# Track: Chunkification Optimization (C11 Pipeline Contingency)

**Status:** Placeholder / contingency (do not start without a hard constraint)
**Initialized:** 2026-06-08
**Owner:** Tier 2 Tech Lead
**Priority:** DEFERRED (no current bottleneck)

> **The one-paragraph summary.** This is a *contingency document*, not an active track. It activates only when a hard constraint surfaces that no existing Python package can solve, AND the target is hot enough that the C11 build cost is justified. Per user (verbatim): *"only worth it if I reach a hard constraint that I cannot solve with an existing python package. Then I could make a custom pipelien to deal with the hot data set witha custom cpython extension."* The 2 cited candidates (markdown parsing into aggregate markdown, context snapshot processing) are **not currently bottlenecks** per `src/aggregate.py:380-454` (current implementation is pure-Python string concat, zero third-party markdown deps in `pyproject.toml:6-27`) and `src/history.py:1-141` (snapshot deep copy is bounded ~500KB at 100-snapshot capacity, debounced in `gui_2.py:1140-1170`).
>
> **The activation plan** is the substantive content of this doc — what to build *if/when* the hard constraint surfaces. The shape is a request-blob → C11 pipeline → response-blob subprocess, NOT a stateful CPython C extension. This is the v2 framing from `docs/reports/c11_python_interop_assessment_20260608.md` Part 3, §3.5-3.12.

---

## 1. Why this is a contingency, not a track

### 1.1 The two target use cases are not currently bottlenecks

**Markdown parsing into aggregate markdown:**
- `src/aggregate.py:380-454` (`build_markdown_from_items`) builds markdown by **pure-Python string concatenation** (`f"### \`{original}\`\n\n\`\`\`{suffix}\n{skeleton}\n\`\`\""` and `"\n\n---\n\n".join(sections)`)
- `pyproject.toml:6-27` has **zero third-party markdown dependencies** (`mistune`, `markdown-it-py`, `commonmark-py`, `markdown` are all NOT in deps)
- `src/summarize.py:7-219` `_summarise_markdown` only extracts headings; doesn't parse body
- **First fix if this becomes a bottleneck:** add `markdown-it-py` to `pyproject.toml`. ~1 line change, ~10x speedup over pure-Python regex parsing. NOT C11.

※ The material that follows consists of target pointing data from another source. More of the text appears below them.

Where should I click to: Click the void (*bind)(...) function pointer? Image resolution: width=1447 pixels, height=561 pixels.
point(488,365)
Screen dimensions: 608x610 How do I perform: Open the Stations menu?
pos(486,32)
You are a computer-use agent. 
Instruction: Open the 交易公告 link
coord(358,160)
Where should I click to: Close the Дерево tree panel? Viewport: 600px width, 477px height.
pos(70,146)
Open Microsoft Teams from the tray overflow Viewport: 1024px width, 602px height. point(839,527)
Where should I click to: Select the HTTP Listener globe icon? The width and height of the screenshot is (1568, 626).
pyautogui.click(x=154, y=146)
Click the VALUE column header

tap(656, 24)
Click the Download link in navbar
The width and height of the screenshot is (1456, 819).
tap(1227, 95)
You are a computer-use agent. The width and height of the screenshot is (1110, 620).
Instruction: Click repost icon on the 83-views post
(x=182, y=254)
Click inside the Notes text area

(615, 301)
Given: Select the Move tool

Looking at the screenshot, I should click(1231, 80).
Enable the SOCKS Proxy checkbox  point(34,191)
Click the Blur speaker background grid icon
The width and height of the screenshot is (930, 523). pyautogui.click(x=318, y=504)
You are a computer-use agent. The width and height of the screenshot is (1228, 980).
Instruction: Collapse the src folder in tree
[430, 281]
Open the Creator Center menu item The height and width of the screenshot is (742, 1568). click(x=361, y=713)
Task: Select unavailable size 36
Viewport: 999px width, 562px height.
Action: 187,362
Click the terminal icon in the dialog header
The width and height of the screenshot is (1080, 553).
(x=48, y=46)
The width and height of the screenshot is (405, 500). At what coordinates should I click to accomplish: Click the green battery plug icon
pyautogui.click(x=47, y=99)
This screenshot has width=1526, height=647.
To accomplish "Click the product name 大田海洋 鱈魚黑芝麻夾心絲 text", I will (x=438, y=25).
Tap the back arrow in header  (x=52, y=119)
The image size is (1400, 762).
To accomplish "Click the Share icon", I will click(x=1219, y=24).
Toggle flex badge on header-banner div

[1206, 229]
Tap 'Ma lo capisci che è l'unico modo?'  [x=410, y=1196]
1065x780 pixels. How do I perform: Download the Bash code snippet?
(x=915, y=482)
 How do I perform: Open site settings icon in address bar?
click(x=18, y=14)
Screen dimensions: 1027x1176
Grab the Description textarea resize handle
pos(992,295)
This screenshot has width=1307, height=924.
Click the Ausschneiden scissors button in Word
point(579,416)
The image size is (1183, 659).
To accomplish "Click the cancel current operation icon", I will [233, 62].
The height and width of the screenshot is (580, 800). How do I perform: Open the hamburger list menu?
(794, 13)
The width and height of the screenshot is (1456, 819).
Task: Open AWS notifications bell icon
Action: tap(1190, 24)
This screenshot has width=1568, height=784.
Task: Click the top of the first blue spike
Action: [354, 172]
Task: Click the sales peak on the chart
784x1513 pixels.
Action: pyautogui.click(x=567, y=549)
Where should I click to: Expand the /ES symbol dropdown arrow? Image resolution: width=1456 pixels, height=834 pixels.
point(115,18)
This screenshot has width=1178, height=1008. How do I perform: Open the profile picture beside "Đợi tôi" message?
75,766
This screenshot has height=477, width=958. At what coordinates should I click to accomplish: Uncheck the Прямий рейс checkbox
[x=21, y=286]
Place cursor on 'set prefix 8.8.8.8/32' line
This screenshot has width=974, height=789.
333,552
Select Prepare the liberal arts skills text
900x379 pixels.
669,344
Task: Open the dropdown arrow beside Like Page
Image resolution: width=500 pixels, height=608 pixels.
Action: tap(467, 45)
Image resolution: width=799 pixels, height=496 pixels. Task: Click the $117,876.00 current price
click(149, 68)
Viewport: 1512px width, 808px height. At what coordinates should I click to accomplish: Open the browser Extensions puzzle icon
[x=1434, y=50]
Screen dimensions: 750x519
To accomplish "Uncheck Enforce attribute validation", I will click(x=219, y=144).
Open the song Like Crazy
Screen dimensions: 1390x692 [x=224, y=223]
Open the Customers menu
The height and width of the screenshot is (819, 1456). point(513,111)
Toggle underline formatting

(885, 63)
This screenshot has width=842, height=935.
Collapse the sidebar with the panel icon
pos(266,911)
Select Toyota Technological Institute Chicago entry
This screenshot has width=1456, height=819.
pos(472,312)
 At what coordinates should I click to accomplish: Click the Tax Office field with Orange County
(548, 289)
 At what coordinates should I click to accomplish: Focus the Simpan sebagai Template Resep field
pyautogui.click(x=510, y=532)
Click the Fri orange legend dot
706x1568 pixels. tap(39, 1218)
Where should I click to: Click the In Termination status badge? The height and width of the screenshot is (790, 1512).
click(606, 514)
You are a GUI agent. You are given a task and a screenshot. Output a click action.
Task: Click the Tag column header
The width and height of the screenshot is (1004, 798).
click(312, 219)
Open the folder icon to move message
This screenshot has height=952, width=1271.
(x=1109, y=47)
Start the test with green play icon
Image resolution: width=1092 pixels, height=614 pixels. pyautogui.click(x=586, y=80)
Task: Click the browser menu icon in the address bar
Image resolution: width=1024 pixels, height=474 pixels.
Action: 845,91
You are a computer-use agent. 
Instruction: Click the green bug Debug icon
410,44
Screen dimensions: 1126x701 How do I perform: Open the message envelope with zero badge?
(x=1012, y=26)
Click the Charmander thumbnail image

**Context snapshot processing:**
- `src/history.py:1-141` `UISnapshot` is a 13-field dataclass. 100-snapshot default capacity. ~500KB max payload
- `HistoryManager` snapshot capture is debounced at render frame (`gui_2.py:1140-1170`), not per-frame
- `to_dict()` / `from_dict()` deep-copies are the only meaningful work
- **First fix if this becomes a bottleneck:** switch from `to_dict`/`from_dict` to `pickle` (5-10x faster) or `msgspec` (10-20x faster). NOT C11.

### 1.2 The threshold is "hard constraint that no existing Python package can solve"

Per user, the C11 path is justified ONLY when profiling demonstrates a real bottleneck AND the existing-Python-package fix has been tried and doesn't work. **This has not happened yet.**

---

## 2. The activation plan (what to build when the constraint surfaces)

### 2.1 Wire format (the contract)

The Python side builds a request envelope; the C11 side reads it, runs ops, writes a response. The wire format is the ONLY contract; both sides agree on it.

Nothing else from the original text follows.